Hastings Law Journal


The reaches of the California Supreme Court decision in Foley v. Interactive Data Corp. have yet to be explored, but the decision has serious implications for commercial contract claims of tortious breach of the covenant of good faith and fair dealing. Defendants' attorneys argue that the Foley court's refusal to recognize the tort of breach of the covenant in wrongful termination cases precludes the use of that tort in all commercial contracts except insurance contracts. On the other hand, plaintiffs' attorneys point to the unique characteristics of the employer-employee relationship to distinguish that relationship from the relationships formed in certain commercial contract settings.
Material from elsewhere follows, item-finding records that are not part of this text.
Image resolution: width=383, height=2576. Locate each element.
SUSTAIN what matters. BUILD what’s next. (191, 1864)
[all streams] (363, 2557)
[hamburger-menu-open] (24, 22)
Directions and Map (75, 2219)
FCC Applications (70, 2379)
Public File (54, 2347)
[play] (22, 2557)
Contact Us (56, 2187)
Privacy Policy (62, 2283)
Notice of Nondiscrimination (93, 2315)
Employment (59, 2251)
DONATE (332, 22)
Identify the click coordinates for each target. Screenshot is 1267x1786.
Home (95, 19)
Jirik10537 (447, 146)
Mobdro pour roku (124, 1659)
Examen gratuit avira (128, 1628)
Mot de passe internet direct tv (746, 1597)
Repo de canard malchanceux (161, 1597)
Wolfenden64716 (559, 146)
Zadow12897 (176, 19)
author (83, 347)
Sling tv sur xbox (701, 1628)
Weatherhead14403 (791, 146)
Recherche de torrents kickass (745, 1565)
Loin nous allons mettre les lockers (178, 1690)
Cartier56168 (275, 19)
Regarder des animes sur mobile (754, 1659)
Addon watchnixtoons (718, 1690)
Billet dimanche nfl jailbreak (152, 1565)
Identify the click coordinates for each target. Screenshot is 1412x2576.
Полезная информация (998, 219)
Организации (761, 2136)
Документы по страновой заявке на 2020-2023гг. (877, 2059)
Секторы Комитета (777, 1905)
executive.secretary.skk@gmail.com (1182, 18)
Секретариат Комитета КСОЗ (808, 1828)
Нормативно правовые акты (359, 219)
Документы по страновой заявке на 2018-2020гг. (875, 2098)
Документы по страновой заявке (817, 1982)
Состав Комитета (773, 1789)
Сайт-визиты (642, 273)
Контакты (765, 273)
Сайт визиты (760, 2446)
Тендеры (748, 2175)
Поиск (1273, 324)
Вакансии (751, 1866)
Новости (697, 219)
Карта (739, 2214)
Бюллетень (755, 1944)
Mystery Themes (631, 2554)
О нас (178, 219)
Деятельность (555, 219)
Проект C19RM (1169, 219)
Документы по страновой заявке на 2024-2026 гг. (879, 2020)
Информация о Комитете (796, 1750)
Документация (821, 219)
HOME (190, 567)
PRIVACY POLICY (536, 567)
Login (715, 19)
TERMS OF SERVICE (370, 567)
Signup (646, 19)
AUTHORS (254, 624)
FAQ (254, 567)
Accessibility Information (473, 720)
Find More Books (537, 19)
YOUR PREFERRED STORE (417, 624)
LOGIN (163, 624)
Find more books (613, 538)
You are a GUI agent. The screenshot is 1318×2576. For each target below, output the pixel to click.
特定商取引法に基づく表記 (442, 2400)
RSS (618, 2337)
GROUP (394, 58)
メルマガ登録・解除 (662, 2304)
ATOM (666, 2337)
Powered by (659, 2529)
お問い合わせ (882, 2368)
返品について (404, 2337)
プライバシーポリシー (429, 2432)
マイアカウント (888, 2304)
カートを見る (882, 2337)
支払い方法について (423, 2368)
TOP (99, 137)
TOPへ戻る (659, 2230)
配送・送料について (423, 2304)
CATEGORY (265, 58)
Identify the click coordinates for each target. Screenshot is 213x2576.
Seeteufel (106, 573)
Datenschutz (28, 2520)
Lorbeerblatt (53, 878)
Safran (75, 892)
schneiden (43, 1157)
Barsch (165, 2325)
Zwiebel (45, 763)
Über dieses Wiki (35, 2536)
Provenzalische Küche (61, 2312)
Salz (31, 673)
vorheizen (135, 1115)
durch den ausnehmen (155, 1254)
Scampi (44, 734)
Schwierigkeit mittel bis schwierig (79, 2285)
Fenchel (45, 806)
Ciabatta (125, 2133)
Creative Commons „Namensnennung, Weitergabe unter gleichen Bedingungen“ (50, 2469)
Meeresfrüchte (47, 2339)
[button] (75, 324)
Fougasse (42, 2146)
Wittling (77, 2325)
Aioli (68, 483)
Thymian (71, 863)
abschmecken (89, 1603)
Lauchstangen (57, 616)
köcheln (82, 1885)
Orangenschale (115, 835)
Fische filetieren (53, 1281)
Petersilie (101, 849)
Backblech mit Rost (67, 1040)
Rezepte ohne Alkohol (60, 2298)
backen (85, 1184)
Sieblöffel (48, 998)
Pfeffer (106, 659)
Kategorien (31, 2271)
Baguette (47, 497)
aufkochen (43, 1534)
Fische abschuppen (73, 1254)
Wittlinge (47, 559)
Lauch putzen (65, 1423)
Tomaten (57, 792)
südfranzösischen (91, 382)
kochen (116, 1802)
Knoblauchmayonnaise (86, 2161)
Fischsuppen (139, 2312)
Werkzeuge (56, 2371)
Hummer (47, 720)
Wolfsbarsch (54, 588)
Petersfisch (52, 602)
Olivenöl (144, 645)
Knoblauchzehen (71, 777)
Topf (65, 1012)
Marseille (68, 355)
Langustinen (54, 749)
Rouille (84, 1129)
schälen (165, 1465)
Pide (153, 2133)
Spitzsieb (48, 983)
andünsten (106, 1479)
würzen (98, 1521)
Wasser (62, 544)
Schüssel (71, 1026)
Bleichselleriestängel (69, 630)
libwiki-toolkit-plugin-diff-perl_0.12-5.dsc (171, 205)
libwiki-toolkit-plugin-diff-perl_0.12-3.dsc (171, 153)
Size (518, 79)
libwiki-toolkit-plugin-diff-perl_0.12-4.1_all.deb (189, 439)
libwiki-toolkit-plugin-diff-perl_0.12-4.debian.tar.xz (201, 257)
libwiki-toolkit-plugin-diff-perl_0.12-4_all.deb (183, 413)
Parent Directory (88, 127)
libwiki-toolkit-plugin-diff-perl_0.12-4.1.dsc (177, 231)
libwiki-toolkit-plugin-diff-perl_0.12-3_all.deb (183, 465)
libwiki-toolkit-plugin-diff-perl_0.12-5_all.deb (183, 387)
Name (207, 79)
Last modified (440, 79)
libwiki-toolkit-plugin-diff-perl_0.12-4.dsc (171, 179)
This Note takes a different approach to the Foley decision, incorporating some of the plaintiffs' and defendants' arguments. It suggests that Foley's method of determining whether the tort of breach of the covenant of good faith and fair dealing should exist outside the insurance contract context provides the framework for analyzing whether the tort should exist in other commercial settings. In particular, this Note applies the Foley analysis to lender liability cases. The Note proposes that, under the Foley analysis, certain circumstances exist in which lenders and borrowers are in such unequal bargaining positions that tort damages are warranted for breach of the covenant of good faith and fair dealing. To avoid inequitable and enormous money damages awarded by juries sympathetic to borrowers, however, the Note suggests a cap on the amount of tort damages available. The Note concludes that the allowance of the tort with a cap on damages would be a valuable step toward equalizing the bargaining powers of lenders and borrowers.